Да, живопись пережила новое рождение, долгие века ее благоговейно рассматривали, затем пародировали, профанировали, теперь превращают краски в плоть и кровь. Я не стала позировать камере телефона в виде Меншикова в Березове – выбрала для себя другую картину, где нет людей, как нет их больше нигде в подлунном мире, если не знать, что небоскребы, высокие дома, как бы гигантские стоунхенджи, ну или бретонские мегалиты в Blow-Up, как раз и спрятали человечество подальше от глаз Ковида. А Ковид – это такой сплошной глаз с колючками, как увидит кого – впивается.
Моя картина – «Лунная ночь на Днепре» Архипа Куинджи. Днепра у меня под рукой нет, а луна, небо, облака, домики, в одном из которых и ночью горит свет, есть. Я ложусь спать незадолго до рассвета, ночь – моя. И мне часто хочется ее сфотографировать, но знаю, что не получится. Чтоб фото выглядело как ночь, снимать надо вечером, пока небо еще немного подсвечено. Иначе – просто белесый кружок на черном фоне. Но есть Куинджи.

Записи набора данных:

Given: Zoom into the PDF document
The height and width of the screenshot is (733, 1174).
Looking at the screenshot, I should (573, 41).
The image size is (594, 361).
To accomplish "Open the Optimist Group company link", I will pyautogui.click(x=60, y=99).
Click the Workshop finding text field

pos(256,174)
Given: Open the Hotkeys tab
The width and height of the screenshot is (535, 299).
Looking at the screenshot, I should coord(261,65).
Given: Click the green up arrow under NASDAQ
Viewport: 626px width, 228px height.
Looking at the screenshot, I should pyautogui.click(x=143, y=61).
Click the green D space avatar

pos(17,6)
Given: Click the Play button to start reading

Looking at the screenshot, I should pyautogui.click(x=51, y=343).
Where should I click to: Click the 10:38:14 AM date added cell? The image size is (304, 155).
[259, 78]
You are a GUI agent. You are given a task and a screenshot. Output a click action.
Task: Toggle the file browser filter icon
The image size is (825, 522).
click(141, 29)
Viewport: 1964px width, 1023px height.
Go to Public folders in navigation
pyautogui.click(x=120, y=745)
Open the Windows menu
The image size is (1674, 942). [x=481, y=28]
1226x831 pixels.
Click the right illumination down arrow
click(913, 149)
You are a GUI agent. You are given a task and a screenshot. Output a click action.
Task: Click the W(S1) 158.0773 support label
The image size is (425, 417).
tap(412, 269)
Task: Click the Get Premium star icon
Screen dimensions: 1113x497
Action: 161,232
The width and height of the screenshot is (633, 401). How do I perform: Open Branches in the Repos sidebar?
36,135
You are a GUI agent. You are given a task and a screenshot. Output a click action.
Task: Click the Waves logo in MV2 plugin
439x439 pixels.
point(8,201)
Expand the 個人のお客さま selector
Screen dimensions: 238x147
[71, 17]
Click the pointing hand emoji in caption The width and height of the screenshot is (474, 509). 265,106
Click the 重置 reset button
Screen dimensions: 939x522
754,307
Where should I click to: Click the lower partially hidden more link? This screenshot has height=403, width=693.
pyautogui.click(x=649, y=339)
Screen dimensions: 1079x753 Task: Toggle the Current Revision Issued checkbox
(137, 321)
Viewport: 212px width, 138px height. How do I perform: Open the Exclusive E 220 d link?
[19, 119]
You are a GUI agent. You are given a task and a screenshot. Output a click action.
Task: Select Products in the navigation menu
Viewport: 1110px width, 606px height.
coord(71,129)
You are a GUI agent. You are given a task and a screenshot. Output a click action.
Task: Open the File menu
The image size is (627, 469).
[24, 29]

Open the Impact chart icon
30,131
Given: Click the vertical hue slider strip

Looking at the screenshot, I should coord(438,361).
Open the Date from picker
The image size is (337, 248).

→ Что требуется:
Можете повторить весь отрывок о живописи и картине Куинджи слово в слово?

→ Ожидаемый ответ:
Да, живопись пережила новое рождение, долгие века ее благоговейно рассматривали, затем пародировали, профанировали, теперь превращают краски в плоть и кровь. Я не стала позировать камере телефона в виде Меншикова в Березове – выбрала для себя другую картину, где нет людей, как нет их больше нигде в подлунном мире, если не знать, что небоскребы, высокие дома, как бы гигантские стоунхенджи, ну или бретонские мегалиты в Blow-Up, как раз и спрятали человечество подальше от глаз Ковида. А Ковид – это такой сплошной глаз с колючками, как увидит кого – впивается.
Моя картина – «Лунная ночь на Днепре» Архипа Куинджи. Днепра у меня под рукой нет, а луна, небо, облака, домики, в одном из которых и ночью горит свет, есть. Я ложусь спать незадолго до рассвета, ночь – моя. И мне часто хочется ее сфотографировать, но знаю, что не получится. Чтоб фото выглядело как ночь, снимать надо вечером, пока небо еще немного подсвечено. Иначе – просто белесый кружок на черном фоне. Но есть Куинджи.